AIM OF THE TASK:
From the entries below, please output exactly the lines starting at the one containing "Image resolution: width=1076" and ending at the one containing "Open the Participants panel", both included.

****

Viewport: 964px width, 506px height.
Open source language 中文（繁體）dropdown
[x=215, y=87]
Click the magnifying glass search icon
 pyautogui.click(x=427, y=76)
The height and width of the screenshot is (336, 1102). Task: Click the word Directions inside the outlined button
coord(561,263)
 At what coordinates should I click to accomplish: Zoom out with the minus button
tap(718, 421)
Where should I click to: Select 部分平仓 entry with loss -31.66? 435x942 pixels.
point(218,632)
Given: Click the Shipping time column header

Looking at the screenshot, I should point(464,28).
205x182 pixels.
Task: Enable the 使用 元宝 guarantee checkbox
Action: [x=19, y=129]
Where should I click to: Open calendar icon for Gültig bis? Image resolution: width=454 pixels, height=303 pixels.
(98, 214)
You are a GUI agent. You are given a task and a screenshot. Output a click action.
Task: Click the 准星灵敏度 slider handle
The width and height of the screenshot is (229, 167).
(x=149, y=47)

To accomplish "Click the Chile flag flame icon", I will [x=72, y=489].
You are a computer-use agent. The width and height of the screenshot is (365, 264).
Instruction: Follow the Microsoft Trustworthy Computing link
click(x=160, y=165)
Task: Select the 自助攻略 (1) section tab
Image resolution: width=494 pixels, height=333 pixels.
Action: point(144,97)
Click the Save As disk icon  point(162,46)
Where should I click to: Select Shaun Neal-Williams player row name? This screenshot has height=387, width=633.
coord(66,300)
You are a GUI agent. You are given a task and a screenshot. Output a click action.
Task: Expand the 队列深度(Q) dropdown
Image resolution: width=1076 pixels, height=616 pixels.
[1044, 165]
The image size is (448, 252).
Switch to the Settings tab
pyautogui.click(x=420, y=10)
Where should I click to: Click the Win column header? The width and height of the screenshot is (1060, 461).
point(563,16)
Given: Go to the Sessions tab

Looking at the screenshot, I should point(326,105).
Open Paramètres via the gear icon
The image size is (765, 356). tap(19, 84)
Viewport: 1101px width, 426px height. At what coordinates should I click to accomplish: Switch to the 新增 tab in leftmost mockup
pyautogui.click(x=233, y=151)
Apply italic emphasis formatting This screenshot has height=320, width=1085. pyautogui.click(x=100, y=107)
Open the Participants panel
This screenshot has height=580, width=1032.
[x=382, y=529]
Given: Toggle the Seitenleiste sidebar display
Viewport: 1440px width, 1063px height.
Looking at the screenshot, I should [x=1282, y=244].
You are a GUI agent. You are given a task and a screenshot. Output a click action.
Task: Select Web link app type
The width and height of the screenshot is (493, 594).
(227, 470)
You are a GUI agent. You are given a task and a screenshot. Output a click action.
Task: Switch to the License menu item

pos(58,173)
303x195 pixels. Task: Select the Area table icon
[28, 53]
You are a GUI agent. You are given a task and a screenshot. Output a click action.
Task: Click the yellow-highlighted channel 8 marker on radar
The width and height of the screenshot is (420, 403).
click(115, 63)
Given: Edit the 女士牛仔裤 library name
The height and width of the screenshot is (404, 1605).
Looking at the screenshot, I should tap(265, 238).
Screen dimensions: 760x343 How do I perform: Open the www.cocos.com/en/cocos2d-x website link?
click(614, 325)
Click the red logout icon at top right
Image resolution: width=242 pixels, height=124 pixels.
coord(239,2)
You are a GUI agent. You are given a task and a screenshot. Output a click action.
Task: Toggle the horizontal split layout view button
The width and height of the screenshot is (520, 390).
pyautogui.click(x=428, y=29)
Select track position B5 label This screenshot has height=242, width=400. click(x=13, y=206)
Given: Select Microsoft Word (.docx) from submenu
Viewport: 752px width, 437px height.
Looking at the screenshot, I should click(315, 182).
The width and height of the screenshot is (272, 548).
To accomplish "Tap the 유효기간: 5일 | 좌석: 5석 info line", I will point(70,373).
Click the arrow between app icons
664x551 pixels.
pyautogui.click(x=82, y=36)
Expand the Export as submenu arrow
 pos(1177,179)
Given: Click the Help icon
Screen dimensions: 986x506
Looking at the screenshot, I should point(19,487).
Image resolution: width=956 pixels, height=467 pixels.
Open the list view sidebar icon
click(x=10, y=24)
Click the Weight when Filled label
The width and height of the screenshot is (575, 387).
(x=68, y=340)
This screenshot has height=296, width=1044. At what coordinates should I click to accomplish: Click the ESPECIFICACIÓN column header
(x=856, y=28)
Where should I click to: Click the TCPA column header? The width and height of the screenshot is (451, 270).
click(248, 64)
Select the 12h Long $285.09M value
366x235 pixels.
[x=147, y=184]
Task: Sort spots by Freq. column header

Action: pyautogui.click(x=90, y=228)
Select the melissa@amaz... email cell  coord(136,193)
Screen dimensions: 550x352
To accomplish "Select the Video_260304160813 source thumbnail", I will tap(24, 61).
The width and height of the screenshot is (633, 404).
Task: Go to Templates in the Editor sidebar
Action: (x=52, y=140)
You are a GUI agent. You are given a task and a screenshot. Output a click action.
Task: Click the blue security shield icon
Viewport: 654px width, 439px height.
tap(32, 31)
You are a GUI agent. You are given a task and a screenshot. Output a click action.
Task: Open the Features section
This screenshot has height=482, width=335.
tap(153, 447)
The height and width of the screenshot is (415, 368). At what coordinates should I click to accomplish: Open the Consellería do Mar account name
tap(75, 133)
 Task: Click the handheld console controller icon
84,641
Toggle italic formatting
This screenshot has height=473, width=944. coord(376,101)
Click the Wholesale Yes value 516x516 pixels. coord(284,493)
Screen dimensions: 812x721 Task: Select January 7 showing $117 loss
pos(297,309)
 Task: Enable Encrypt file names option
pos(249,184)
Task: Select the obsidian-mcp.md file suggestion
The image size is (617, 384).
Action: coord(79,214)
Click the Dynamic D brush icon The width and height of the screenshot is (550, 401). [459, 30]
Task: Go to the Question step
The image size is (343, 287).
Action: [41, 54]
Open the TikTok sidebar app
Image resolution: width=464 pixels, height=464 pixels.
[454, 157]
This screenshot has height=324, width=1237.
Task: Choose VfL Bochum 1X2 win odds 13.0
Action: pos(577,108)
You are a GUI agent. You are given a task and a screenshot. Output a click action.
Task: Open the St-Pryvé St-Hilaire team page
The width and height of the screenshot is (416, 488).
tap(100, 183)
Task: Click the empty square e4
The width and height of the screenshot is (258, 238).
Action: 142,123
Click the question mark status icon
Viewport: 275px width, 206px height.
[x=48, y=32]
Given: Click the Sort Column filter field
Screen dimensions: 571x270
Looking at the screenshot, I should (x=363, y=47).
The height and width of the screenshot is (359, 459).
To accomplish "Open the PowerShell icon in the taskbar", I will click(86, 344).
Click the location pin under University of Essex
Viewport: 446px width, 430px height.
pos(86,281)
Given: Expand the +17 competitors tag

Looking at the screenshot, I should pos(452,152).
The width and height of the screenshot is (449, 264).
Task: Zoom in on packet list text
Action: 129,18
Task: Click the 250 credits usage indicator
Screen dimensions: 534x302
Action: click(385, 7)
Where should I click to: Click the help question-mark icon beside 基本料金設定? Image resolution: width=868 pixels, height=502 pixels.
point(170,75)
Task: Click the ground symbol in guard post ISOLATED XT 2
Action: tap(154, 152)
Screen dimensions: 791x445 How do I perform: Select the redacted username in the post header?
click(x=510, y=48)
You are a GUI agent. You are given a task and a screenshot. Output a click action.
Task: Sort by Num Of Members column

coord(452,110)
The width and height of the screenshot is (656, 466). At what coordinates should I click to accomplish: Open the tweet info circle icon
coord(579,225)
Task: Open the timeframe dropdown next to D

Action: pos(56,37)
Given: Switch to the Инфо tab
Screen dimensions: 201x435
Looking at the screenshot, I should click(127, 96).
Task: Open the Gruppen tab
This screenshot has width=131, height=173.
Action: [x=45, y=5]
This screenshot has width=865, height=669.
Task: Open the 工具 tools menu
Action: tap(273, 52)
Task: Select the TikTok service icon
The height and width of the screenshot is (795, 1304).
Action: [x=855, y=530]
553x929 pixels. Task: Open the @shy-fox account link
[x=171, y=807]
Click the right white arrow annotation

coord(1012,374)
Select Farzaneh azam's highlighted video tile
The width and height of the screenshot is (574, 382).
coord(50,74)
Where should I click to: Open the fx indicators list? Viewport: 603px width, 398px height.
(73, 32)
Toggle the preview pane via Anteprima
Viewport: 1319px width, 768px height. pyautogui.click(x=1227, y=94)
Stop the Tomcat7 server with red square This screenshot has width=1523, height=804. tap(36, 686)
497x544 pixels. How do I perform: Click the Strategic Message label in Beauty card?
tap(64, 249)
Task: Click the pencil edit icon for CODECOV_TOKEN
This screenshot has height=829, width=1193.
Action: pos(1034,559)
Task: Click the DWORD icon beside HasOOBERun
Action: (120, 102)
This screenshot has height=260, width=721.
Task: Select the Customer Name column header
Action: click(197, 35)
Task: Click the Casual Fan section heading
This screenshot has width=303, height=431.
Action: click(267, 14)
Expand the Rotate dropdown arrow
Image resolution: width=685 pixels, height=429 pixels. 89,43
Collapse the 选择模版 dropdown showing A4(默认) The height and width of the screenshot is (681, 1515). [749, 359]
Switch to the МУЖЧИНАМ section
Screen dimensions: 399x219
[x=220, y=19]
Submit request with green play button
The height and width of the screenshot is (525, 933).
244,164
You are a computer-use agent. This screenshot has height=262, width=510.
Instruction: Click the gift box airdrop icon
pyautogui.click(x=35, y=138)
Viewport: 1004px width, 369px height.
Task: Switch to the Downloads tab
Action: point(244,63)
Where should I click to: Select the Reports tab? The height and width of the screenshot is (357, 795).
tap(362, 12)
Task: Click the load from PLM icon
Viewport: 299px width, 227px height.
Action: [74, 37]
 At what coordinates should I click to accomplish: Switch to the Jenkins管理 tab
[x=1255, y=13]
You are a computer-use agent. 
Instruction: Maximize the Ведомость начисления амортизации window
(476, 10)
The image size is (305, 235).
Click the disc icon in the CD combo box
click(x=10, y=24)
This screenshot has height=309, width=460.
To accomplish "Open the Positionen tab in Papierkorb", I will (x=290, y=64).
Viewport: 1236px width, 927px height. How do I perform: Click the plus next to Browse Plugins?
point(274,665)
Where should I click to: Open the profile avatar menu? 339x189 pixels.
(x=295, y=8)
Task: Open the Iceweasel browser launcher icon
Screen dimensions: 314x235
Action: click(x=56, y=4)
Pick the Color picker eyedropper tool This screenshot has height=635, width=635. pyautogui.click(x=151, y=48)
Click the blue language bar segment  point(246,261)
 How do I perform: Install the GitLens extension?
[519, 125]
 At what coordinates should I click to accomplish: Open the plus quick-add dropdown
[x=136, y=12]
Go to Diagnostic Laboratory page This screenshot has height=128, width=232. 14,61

****

RESULT FOR THIS EXERCISE:
Image resolution: width=1076 pixels, height=616 pixels.
[1044, 165]
The image size is (448, 252).
Switch to the Settings tab
pyautogui.click(x=420, y=10)
Where should I click to: Click the Win column header? The width and height of the screenshot is (1060, 461).
point(563,16)
Given: Go to the Sessions tab

Looking at the screenshot, I should point(326,105).
Open Paramètres via the gear icon
The image size is (765, 356). tap(19, 84)
Viewport: 1101px width, 426px height. At what coordinates should I click to accomplish: Switch to the 新增 tab in leftmost mockup
pyautogui.click(x=233, y=151)
Apply italic emphasis formatting This screenshot has height=320, width=1085. pyautogui.click(x=100, y=107)
Open the Participants panel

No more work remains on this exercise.